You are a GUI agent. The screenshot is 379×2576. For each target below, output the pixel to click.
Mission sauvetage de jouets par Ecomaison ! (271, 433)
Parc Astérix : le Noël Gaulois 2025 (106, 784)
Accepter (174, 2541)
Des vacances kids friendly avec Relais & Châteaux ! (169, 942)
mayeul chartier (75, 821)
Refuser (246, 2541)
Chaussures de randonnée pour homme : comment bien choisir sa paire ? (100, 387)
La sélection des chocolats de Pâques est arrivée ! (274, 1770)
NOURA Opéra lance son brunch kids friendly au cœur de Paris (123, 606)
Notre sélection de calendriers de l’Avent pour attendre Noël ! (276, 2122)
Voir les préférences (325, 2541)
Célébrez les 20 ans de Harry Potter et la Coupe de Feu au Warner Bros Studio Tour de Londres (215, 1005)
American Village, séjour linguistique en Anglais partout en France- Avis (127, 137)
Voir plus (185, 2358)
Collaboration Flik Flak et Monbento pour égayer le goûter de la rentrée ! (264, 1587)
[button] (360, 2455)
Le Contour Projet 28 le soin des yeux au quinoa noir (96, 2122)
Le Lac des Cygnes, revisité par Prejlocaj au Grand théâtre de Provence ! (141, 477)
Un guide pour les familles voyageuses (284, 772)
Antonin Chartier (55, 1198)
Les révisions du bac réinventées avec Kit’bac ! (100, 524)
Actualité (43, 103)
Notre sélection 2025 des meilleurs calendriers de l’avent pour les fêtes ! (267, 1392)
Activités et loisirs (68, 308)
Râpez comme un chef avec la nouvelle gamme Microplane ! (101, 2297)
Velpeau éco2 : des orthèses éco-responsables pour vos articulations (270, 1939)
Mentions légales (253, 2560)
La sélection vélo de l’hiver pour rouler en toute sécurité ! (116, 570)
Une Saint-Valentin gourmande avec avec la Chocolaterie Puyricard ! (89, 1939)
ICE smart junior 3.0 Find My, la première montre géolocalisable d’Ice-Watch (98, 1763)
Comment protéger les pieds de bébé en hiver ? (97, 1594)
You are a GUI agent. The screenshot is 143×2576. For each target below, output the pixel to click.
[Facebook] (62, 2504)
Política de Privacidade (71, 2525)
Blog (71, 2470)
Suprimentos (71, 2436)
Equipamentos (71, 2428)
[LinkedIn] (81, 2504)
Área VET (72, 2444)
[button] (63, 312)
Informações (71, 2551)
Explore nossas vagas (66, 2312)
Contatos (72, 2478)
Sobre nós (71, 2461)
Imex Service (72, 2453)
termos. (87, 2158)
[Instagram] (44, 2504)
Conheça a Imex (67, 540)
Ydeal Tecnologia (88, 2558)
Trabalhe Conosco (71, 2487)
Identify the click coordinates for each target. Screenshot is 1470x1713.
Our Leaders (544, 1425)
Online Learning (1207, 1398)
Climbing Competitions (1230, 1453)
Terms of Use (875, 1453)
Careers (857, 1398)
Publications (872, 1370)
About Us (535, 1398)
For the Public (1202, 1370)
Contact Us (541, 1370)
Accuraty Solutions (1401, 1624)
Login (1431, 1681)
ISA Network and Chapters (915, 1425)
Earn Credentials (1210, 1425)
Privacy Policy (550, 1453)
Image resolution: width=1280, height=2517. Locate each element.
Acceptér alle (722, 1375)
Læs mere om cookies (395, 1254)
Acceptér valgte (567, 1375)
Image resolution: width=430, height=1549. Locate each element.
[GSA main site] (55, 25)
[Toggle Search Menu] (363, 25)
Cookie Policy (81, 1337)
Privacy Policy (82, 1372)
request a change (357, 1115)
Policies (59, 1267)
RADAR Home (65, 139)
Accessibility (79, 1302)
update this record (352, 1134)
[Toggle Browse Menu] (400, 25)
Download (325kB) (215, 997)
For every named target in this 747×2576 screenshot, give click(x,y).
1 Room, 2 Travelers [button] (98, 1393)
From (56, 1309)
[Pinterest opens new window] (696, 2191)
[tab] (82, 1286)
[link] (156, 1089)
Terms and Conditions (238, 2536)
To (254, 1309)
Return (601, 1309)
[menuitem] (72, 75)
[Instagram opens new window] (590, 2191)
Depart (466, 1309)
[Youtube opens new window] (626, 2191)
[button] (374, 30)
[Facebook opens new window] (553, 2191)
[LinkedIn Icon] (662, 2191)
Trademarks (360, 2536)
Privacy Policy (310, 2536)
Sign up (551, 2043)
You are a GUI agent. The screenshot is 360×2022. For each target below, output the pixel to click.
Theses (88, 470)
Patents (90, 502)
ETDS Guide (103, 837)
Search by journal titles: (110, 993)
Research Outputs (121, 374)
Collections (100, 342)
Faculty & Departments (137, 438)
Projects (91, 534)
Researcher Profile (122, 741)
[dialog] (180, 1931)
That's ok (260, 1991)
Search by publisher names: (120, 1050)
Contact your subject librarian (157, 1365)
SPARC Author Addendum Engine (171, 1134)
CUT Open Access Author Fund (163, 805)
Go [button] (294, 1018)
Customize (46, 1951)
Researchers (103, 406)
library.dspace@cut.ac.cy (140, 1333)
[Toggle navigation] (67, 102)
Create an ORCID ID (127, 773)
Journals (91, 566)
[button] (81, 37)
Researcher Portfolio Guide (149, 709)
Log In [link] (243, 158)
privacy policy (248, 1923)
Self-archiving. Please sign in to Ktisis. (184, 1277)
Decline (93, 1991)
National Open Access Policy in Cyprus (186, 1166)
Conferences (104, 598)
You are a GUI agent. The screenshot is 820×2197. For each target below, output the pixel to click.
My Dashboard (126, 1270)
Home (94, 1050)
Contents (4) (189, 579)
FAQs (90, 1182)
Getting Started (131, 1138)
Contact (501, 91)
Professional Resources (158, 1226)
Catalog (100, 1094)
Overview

····················

Please, from the material above, copy only the lines from the line with "Image resolution: width=430, height=1549." up to and including the line with "For every named", exactly as written.

Image resolution: width=430, height=1549. Locate each element.
[GSA main site] (55, 25)
[Toggle Search Menu] (363, 25)
Cookie Policy (81, 1337)
Privacy Policy (82, 1372)
request a change (357, 1115)
Policies (59, 1267)
RADAR Home (65, 139)
Accessibility (79, 1302)
update this record (352, 1134)
[Toggle Browse Menu] (400, 25)
Download (325kB) (215, 997)
For every named target in this 747×2576 screenshot, give click(x,y).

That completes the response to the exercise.